Broken up into a couple of bands, The Source Family OST explores different territories of now hallowed ground in rock and pop music. Spirit Of 76, the first group on the album, lays psychedelic flourish to gospel and traditional folk. Children Of The Sixth Root Race do something similar but more conventional, with "How Long In Time" not sounding too far off from the house band for some '70s educational cartoon. The Original Source Family repurposes old spirituals with chilling results, "Chant 10" being particularly stark and harrowing. Ya Ho Wa 13 has the most adventurous sound of the groups and is considered the primary artifact of the Source Family legend; distorted guitars, krautrock rhythms, and swirling phase effects are all standard fare. Each song by Ya Ho Wa 13 tries out some different styles, "I'm Gonna Take You Home" and "Penetration" striking as especially inspired. The biggest disappointment about Ya Ho Wa 13 is that every song included is an excerpt. This stringent editing brings an especially anticlimactic dissolution during Yod's address to the Beverly High School class of 1974 promoting free improv which, musically progressive and just a little bonkers, preludes a performance which gets cut off to save time.
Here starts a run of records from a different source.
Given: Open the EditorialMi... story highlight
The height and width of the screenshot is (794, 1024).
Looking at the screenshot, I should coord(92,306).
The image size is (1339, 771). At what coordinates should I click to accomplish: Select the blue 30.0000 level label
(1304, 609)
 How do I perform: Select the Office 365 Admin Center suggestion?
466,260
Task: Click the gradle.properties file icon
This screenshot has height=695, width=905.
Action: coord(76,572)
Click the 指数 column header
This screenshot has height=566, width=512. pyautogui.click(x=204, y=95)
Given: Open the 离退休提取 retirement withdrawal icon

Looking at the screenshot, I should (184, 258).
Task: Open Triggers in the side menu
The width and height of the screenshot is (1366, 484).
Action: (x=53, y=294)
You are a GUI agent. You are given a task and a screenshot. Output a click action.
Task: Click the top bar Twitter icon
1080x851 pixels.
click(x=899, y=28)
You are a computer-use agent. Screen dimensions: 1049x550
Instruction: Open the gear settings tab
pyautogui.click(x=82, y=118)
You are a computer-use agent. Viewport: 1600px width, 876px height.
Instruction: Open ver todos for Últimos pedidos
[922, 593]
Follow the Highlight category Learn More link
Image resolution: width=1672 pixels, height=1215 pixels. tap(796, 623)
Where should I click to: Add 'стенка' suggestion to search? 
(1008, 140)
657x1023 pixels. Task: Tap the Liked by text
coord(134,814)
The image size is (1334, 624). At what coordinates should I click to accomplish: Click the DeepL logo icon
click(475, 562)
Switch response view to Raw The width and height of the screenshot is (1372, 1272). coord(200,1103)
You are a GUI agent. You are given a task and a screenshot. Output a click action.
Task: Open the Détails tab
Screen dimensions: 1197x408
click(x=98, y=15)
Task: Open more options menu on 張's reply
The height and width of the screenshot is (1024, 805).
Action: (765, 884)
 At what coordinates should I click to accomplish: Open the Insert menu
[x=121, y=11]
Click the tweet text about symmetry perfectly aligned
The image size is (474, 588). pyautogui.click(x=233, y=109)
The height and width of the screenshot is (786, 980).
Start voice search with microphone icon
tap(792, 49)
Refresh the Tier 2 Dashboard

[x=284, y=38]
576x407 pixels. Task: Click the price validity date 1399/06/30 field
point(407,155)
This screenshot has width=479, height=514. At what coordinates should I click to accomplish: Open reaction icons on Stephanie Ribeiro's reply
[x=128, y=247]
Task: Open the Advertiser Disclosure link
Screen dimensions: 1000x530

The music is difficult to approach without a little context. Even setting aside the cult of personality behind Yod—prominent beard enthusiast, possible murderer, definite polygamist—and the organization of the Family, the songs here have serious historical weight. They borrow from acid psych, drone folk, krautrock, gospel, and occasionally a freaky hybrid of those genres unlike many things recorded at the time. They are sleek, even in their frayed looseness and hyperactive genre-hopping, and they commit fully to each disparate sound and style. The bands have serious chops, and there's not a bad song to be found, only a strange story likely to overshadow each note.

The Source Family isn't some cryptic, malevolent assembly of dark figures. They were (and still are, in some cases) business owners, community members, and devotees to an experiment more attuned to the aesthetics of culthood than the textbook social manipulations it entails. A product of their time, their forms and practices can be rediscovered in modern bands who adopt the same kind of sacred personas. The difference between then and now is Yod and Family grew up in a time where religion was to them a sweet, pure commodity, something adopted for secular means but used in total sincerity. Whatever Yod's past might have revealed about him and his intentions, the point is moot. It is, after all, the "eternal now." This is a document of how the fractured weirdness of an original hippie collective manifests itself, in strange and pleasing song.